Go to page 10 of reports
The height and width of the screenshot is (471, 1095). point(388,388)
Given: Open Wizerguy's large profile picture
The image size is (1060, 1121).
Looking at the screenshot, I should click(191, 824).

========================================

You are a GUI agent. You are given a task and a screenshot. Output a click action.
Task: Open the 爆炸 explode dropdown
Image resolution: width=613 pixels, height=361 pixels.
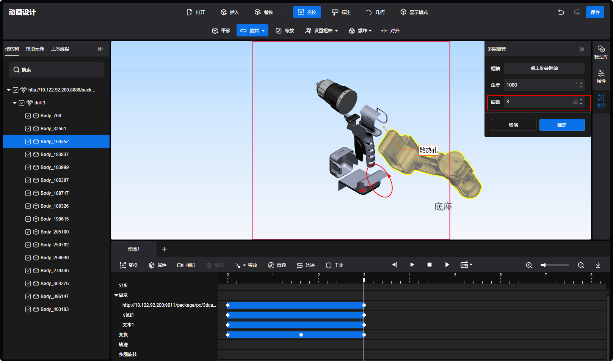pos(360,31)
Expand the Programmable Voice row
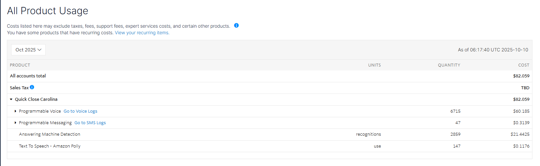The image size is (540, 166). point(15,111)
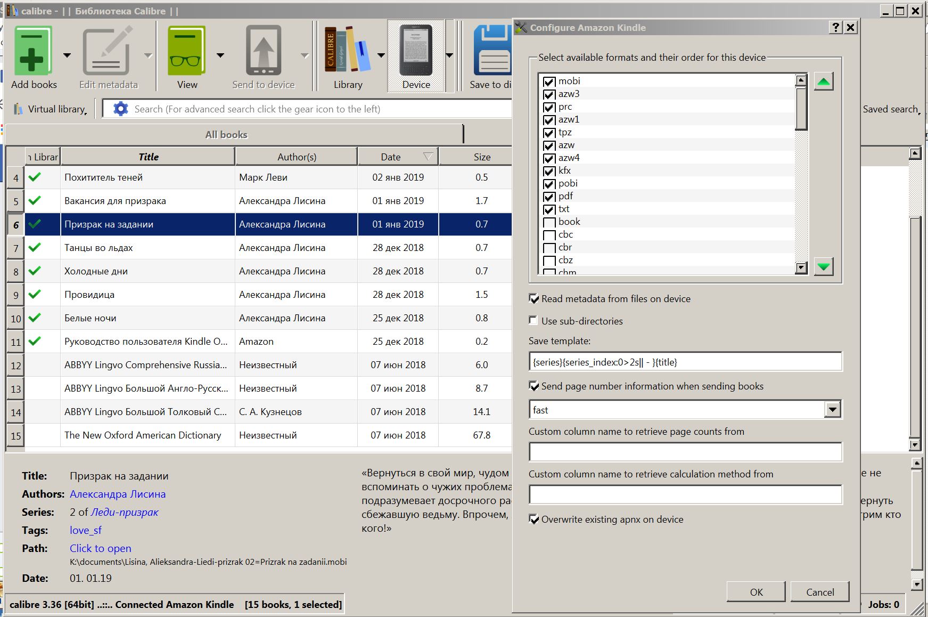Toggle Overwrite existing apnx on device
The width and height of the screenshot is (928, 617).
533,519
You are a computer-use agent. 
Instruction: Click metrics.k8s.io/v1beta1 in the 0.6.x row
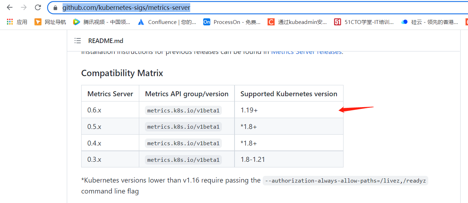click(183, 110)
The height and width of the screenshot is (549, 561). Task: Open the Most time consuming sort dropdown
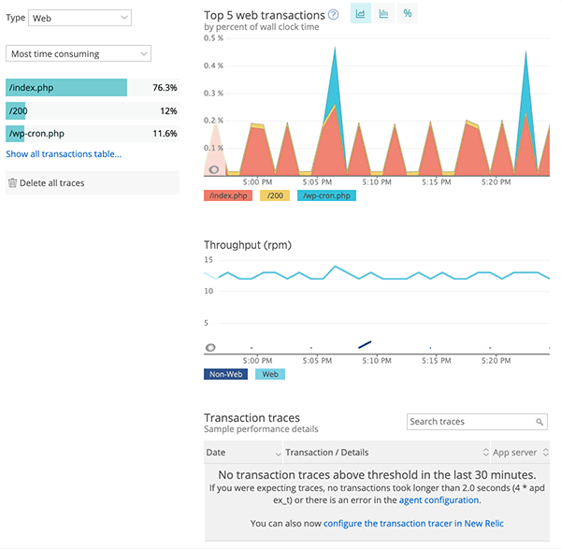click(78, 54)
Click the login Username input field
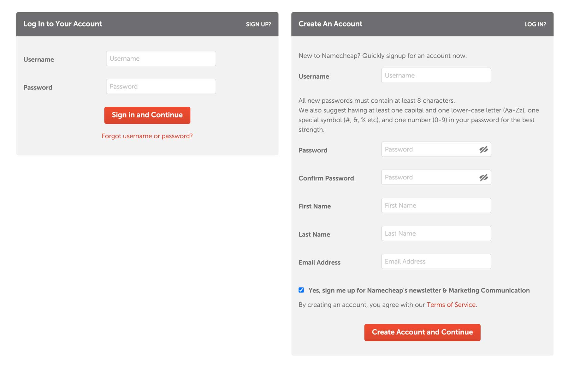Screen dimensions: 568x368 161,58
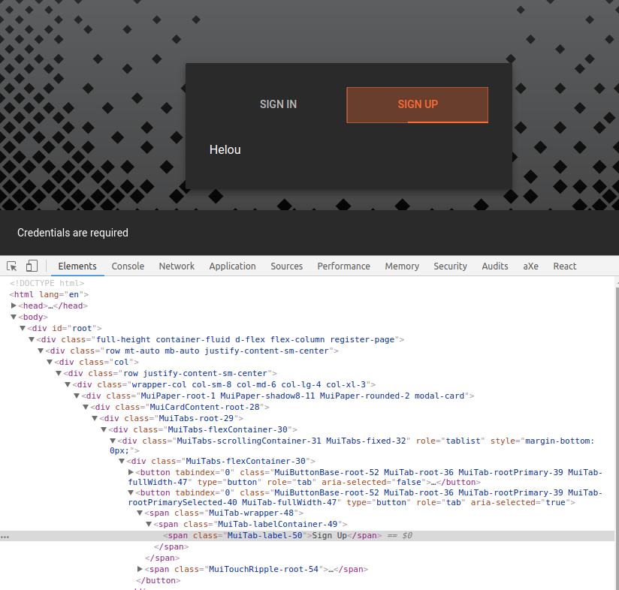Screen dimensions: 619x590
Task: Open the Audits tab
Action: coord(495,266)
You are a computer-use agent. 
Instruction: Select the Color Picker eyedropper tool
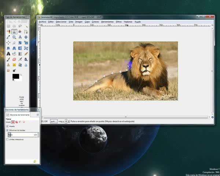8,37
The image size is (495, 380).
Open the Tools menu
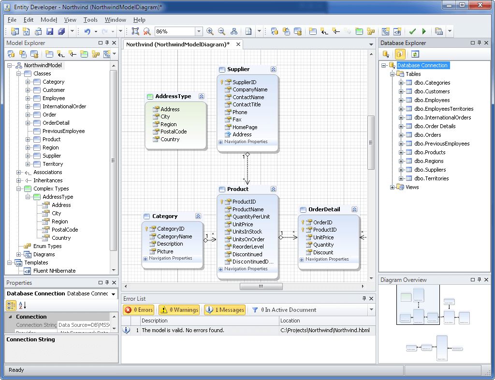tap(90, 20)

========================================

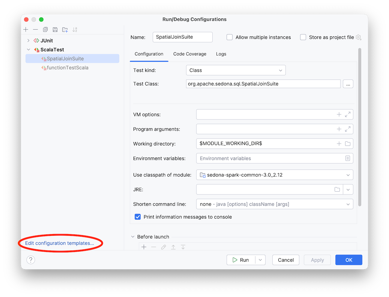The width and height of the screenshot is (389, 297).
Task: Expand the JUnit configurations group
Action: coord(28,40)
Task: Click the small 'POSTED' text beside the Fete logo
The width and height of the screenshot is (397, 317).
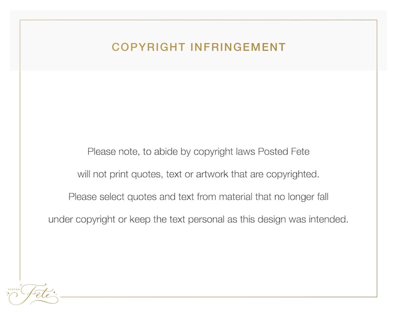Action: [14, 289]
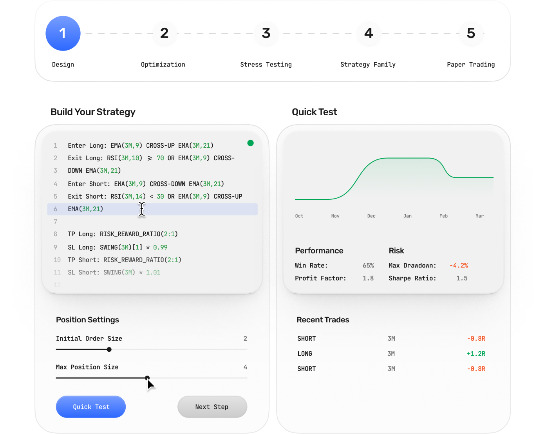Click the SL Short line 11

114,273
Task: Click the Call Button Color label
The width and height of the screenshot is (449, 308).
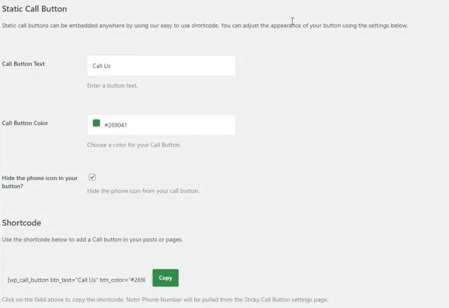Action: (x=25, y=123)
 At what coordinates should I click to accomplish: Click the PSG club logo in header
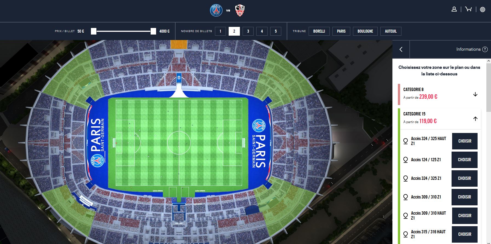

========================================

Problem description: From the records above, quote word for word only the lines beginning at the line that has "The width and height of the screenshot is (397, 317)." and stopping after the line that has "At what coordinates". Omit the pictures.

Output of the exercise:
The width and height of the screenshot is (397, 317).
Action: [14, 289]
Click the SL Short line 11

114,273
Task: Click the Call Button Color label
The width and height of the screenshot is (449, 308).
Action: (x=25, y=123)
 At what coordinates should I click to accomplish: Click the PSG club logo in header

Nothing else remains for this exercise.